Many of you will know the starfish parable – the story of a young girl who, when asked what difference she can make while walking along a beach littered with thousands of stranded starfish, picks one up, gently places it back in the sea and responds, ‘I made a difference to that one’. 

Not infrequently it feels like that working in the field of human rights. As people around the world continue to experience profound violations, we are asked, and we ask ourselves, ‘what difference are we making?’. The starfish story is only a parable, but it has many true story parallels in the human rights movement; true stories in which committed individuals and coalitions – human rights defenders – are making a difference and having an impact against the odds. In just the first half of this year I’ve been fortunate enough to witness a number of such stories unfold. Here’s just a few.

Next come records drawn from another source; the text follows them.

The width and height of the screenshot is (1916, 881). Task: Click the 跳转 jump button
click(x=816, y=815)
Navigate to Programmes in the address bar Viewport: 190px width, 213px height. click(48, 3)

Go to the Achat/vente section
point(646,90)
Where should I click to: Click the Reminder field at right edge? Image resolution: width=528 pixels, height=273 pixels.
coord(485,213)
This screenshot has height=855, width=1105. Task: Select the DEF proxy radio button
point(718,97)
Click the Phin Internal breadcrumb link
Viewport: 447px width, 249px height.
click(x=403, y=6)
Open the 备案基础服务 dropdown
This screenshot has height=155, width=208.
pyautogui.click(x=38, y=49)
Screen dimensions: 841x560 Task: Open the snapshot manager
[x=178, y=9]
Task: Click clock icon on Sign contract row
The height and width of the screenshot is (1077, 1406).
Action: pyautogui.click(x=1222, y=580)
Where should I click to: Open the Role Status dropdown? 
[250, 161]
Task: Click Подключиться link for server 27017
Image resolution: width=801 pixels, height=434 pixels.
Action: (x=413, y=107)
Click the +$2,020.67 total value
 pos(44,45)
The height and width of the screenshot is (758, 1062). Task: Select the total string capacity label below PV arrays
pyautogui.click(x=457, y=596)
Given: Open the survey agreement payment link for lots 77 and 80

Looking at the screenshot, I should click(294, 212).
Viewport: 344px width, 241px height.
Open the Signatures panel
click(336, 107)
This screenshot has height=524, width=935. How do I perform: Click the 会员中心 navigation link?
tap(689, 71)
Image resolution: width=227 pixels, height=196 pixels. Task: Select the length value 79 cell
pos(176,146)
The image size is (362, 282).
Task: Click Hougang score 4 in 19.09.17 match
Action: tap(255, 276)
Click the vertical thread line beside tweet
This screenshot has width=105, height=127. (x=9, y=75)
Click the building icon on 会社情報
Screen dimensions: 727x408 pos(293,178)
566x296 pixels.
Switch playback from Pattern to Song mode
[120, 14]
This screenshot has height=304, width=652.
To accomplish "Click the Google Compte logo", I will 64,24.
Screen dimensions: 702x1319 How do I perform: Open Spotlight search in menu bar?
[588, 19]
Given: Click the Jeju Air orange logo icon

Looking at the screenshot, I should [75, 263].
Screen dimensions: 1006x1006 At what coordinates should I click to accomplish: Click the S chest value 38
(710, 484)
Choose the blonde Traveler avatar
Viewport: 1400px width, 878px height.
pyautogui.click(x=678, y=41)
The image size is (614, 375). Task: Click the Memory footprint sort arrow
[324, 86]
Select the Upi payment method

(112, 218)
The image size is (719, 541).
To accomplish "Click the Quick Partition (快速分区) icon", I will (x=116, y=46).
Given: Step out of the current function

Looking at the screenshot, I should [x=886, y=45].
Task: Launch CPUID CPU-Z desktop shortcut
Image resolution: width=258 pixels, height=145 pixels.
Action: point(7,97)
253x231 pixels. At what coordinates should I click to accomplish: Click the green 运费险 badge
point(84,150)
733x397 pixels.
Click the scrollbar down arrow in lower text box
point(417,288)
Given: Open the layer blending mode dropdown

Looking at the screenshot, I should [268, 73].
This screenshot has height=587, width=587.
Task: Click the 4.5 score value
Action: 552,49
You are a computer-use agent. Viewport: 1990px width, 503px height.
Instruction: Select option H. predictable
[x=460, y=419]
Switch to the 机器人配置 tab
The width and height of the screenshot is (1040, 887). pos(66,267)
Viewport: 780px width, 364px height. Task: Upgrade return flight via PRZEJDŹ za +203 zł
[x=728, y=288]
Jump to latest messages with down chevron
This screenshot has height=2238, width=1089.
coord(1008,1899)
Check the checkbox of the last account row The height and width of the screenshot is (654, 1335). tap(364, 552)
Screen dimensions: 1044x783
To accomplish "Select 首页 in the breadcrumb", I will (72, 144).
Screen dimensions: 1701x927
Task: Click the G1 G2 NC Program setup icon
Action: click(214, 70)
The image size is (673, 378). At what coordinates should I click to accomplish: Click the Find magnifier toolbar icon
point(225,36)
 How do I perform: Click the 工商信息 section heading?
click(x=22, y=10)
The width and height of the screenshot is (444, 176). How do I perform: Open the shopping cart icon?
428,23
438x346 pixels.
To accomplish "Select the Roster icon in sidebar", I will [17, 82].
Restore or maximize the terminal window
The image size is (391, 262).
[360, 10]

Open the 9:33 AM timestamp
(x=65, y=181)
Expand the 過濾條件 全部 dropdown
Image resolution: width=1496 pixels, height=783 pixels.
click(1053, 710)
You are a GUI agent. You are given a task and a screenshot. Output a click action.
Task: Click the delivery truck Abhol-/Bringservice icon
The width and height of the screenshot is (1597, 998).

A healthy environment; a healthy future

From promoting the elimination of plastic bags to opposing mass deforestation in the Amazon, environmental human rights defenders are working to prevent climate catastrophe and to protect plant, animal and human life around the world. Despite this, an estimated three defenders are killed each week, with those opposing environmental exploitation at particular risk and in need of particular protection.

Following sustained advocacy by ISHR and a coalition of more than 180 civil society partners, in March 2019 the UN Human Rights Council adopted a landmark international resolution contributing to such recognition and protection. The resolution provides a roadmap for governments, business and the UN itself to promote a healthy environment and to protect environmental human rights defenders. 

‘We all want to breathe clean air, drink safe water, and to be able to provide sustenance and a healthy, dignified life for our families. Human survival and wellbeing rest on a biodiverse and healthy environment and a safe climate’, said my ISHR colleague Salma El Hosseiny following the resolution’s adoption by consensus. ‘Environmental human rights defenders help us to achieve that. Through this resolution, the Council recognises and celebrates their work. It will lead to more breathing space for defenders, and therefore for us all,’ she said.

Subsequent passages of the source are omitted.